O banqueiro Joseph Safra fala ao telefone
O banqueiro Joseph Safra, em imagem de 2002 - Pascal Guyot - 21.nov.02/AFP

Com seus gestos comedidos, sorriso econômico e palavras escolhidas, praticava no dia a dia uma agilidade amplamente reconhecida para os negócios. Mais de uma vez, em disputas por posições cobiçadas por concorrentes internacionais, surpreendeu o mercado. Foi assim em novembro de 2014, quando o Grupo Safra anunciou a compra do emblemático edifício da City de Londres, o The Gherkin, com seus 41 andares futuristas. Além dos lucros que projetou sobre o negócio em si, ele sabia que o lance espetacular seria a consolidação da marca Safra em um dos pilares do capitalismo global.

Aprendera em família, a partir do pai, Jacob, fundador em 1955 do Banco Safra, que agregar pontes de lucratividade ao próprio negócio nunca seria demais.

O Sr. José que nos deixou combinou estratégias de crescimento na gestão de patrimônios e a especialização no atendimento de pequenas e médias empresas, ganhando a confiança da clientela pelo conservadorismo e eficiência.

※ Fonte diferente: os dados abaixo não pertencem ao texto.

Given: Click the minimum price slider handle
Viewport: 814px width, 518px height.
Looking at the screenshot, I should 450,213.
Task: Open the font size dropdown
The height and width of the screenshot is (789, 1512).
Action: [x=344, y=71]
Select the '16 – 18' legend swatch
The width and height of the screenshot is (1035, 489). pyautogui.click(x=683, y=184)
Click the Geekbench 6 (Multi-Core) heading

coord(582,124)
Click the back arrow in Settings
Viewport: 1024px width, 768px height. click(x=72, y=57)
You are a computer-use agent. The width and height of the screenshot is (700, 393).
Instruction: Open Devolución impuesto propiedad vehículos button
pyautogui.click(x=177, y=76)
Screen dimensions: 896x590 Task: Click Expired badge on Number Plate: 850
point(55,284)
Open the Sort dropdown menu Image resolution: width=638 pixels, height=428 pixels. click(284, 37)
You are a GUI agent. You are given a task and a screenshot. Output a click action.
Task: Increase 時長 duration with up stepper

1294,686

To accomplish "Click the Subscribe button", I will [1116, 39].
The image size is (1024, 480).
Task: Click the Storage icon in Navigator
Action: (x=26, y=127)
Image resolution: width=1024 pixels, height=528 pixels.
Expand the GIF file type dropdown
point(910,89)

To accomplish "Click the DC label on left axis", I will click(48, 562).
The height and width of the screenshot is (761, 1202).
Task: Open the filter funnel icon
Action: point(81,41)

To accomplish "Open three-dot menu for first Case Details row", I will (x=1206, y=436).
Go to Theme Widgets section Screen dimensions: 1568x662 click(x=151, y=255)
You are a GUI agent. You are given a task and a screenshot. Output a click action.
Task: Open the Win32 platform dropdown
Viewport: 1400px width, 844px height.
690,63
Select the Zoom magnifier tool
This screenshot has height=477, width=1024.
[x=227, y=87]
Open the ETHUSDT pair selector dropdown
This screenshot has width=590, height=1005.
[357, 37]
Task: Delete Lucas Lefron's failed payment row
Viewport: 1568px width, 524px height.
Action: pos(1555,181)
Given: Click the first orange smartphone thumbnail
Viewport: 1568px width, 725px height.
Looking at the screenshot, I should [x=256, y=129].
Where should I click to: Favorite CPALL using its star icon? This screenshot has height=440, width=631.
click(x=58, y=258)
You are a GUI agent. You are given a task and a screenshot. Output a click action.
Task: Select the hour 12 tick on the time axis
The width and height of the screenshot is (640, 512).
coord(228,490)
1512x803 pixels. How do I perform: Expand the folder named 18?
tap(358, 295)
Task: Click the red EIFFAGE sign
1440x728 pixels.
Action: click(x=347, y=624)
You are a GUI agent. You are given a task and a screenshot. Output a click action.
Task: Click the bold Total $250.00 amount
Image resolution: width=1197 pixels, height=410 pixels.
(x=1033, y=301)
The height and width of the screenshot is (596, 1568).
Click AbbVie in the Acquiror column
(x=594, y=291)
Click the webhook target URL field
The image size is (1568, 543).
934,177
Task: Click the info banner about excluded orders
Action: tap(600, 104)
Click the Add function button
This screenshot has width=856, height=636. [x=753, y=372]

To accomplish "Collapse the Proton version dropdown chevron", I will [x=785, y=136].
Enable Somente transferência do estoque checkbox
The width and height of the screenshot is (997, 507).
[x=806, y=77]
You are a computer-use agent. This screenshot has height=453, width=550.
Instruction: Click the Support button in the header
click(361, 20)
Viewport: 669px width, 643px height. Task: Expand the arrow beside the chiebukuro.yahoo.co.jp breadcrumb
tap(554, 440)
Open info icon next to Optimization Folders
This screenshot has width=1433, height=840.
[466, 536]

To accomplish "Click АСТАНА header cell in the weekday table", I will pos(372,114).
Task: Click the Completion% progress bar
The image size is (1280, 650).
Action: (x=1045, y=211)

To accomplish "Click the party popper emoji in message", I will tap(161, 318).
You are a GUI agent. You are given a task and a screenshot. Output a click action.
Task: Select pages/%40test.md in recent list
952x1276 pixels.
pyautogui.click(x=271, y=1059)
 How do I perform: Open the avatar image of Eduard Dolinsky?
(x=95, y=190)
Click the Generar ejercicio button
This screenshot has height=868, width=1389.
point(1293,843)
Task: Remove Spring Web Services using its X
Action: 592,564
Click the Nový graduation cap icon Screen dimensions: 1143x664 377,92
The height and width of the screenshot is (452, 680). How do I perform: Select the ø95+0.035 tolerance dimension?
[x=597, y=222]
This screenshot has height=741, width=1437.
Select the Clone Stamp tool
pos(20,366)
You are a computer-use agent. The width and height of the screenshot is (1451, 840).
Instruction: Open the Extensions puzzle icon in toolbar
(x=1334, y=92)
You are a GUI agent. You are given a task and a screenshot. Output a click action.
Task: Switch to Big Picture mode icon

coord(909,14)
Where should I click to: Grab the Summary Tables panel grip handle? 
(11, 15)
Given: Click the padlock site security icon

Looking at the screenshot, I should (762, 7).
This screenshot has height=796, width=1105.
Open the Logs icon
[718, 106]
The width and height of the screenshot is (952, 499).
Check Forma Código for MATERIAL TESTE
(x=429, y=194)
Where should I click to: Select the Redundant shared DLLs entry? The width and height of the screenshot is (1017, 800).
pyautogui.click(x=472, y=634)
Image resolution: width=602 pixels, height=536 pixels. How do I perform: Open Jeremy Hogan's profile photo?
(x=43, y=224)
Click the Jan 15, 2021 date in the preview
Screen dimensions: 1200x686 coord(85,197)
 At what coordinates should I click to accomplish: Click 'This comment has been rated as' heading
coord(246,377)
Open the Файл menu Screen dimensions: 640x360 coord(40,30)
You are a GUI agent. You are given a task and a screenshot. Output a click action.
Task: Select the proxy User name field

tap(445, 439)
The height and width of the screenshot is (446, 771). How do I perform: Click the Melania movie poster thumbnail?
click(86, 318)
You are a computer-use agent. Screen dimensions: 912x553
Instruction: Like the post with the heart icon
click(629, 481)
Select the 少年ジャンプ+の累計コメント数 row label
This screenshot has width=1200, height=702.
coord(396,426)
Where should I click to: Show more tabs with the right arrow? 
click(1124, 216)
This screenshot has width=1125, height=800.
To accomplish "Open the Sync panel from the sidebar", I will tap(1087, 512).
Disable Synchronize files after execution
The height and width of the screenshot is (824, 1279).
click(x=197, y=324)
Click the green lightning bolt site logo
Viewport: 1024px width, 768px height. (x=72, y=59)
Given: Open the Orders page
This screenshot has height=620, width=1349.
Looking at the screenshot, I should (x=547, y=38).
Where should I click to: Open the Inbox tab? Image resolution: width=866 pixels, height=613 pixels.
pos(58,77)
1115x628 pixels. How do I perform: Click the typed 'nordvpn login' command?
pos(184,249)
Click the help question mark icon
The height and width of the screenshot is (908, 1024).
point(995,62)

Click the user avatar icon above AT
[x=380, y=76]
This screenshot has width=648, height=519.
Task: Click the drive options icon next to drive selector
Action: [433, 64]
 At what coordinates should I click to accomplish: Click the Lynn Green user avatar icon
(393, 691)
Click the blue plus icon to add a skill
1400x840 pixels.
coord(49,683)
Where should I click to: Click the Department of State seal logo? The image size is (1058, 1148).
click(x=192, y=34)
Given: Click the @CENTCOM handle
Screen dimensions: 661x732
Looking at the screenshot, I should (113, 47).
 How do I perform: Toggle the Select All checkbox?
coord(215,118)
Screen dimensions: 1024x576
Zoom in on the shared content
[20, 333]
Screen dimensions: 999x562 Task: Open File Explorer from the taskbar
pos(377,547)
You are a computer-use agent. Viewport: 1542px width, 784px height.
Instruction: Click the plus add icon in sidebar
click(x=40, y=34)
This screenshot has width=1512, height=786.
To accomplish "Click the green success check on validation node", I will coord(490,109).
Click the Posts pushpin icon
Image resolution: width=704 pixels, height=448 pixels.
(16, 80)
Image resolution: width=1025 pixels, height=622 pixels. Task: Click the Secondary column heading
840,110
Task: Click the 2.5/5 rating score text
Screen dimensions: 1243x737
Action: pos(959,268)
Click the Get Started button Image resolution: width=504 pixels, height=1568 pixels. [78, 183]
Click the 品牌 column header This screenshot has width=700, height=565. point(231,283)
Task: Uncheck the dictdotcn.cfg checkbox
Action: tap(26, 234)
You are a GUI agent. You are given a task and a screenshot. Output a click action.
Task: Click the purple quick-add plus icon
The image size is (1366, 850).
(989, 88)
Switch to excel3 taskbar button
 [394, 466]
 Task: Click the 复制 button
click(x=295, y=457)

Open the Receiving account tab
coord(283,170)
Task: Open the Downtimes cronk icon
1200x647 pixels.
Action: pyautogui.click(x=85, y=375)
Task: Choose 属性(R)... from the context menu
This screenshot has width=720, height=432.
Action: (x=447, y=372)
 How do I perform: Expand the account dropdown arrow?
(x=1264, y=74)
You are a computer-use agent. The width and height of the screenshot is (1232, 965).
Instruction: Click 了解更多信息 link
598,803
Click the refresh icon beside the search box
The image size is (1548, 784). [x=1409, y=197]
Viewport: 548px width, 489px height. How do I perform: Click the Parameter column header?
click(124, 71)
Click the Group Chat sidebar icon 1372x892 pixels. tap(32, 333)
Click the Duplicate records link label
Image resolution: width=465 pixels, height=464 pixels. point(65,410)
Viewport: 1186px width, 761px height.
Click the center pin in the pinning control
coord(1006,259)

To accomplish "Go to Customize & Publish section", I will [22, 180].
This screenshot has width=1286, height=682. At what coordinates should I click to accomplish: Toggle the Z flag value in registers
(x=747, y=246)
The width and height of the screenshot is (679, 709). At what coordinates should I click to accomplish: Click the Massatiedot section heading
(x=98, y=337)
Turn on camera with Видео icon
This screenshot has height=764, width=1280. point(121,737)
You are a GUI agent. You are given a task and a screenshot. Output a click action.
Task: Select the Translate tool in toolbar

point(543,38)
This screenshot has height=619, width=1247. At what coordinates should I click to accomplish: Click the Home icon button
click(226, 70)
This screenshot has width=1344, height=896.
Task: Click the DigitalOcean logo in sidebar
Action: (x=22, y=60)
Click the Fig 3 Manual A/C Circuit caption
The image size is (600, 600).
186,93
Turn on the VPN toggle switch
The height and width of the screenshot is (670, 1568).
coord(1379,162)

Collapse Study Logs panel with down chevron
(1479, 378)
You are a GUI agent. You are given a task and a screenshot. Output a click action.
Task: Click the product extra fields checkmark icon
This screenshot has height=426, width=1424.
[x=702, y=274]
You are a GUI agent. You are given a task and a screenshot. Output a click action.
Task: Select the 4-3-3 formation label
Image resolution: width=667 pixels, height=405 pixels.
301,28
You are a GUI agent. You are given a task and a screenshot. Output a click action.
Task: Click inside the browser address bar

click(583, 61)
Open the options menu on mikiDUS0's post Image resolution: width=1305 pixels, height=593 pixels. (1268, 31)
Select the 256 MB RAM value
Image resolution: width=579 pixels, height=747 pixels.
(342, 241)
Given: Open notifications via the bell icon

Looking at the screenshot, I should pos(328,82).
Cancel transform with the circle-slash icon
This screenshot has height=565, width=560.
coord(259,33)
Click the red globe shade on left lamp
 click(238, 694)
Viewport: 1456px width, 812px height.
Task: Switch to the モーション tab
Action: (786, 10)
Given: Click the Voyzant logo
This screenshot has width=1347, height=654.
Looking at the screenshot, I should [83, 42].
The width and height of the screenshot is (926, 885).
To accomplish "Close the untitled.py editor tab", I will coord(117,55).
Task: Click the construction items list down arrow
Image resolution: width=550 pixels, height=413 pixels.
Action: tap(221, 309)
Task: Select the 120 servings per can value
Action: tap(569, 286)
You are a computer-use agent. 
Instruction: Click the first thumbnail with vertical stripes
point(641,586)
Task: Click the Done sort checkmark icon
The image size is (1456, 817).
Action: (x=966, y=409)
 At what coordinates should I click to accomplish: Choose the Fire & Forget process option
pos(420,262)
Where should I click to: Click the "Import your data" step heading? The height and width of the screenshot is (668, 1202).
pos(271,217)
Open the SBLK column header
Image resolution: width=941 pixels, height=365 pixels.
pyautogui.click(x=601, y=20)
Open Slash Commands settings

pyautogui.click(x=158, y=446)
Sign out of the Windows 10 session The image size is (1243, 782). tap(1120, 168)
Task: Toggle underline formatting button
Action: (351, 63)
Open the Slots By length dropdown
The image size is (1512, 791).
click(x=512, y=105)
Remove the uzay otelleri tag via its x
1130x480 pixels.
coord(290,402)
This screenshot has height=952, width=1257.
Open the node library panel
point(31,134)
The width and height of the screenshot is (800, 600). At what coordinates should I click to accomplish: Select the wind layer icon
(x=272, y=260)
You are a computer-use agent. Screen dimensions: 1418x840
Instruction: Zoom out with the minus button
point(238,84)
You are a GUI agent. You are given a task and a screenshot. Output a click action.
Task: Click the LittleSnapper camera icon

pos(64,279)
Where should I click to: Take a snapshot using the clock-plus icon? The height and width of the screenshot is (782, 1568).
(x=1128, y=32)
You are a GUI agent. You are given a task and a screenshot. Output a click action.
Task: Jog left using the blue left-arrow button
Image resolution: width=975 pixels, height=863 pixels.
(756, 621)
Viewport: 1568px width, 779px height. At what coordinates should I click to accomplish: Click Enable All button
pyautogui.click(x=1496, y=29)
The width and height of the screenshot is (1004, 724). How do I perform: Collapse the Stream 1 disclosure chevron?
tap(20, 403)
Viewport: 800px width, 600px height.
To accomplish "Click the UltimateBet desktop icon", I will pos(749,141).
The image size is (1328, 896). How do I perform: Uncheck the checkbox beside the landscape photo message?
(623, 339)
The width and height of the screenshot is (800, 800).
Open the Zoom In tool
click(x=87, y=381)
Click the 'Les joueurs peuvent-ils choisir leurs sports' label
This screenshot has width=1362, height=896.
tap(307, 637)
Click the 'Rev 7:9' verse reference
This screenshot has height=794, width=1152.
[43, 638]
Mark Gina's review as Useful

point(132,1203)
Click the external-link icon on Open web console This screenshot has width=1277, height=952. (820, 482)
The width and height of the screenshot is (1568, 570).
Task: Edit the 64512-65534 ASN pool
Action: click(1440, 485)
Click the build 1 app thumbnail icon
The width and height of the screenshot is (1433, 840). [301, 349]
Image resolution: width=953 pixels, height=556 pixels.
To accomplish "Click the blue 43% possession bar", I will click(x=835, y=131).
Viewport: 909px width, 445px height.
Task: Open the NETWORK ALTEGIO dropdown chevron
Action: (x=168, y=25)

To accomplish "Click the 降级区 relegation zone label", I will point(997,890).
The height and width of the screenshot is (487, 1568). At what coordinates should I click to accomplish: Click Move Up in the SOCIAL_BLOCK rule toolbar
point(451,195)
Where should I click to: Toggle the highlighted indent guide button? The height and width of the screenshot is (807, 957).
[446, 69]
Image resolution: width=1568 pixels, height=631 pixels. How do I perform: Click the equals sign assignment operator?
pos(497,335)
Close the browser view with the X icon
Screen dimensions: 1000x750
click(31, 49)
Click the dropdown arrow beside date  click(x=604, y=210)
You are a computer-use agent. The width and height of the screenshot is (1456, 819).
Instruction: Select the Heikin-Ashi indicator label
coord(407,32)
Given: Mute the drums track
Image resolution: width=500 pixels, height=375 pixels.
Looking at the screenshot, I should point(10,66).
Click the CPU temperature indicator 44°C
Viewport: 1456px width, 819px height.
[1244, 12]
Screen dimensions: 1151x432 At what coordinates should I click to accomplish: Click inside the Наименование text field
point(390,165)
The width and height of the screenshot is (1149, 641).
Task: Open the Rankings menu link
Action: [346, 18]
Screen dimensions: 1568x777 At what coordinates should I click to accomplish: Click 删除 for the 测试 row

Conquistou mais que fortuna pessoal. Dedicou-se a causas sociais, destacou-se com a comunidade judaica no Brasil. Contribuía para uma série de entidades sociais e cultivou especial apreço em construir e modernizar hospitais, creches, museus e templos religiosos. De gosto refinado, era um apaixonado pelas artes, às quais apoiava como reservado mecenas.

Homens como Joseph Safra são raros.

O formidável crescimento do mercado financeiro nas últimas décadas e as mudanças econômicas pela introdução da tecnologia nos modelos de negócio gerou uma nova classe de banqueiros —e de empresários. Agora, são profissionais que saem das escolas de negócios e administração, especialistas em marketing, em finanças, em análise de risco, em mercados globais, e, sobretudo, focados na arte de fazer render a liquidez dos clientes.

O comportamento também difere. Fazem "lives", presidem encontros numerosos, ocupam a mídia.

É natural e positivo que assim seja. São novos tempos e o público julga os administradores de seus recursos por meio de seus posicionamentos e resultados objetivos.

Vivemos a era da transparência, dos modelos matemáticos, algoritmos e técnica.

Por isso, é preciso valorizar e homenagear essa geração de banqueiros brasileiros, exemplos de que o Brasil fomenta inúmeras histórias empresariais de sucesso.

Devemos a esses banqueiros a criação das grandes marcas bancárias de hoje, todas elas vencedoras ao longo de várias décadas de construção. Eles foram artistas, que nos deixaram um legado de solidez e cultura da modernidade, fatores que viabilizaram o caminho para os pesados investimentos que fazemos ano após ano em tecnologia e especialização de pessoas.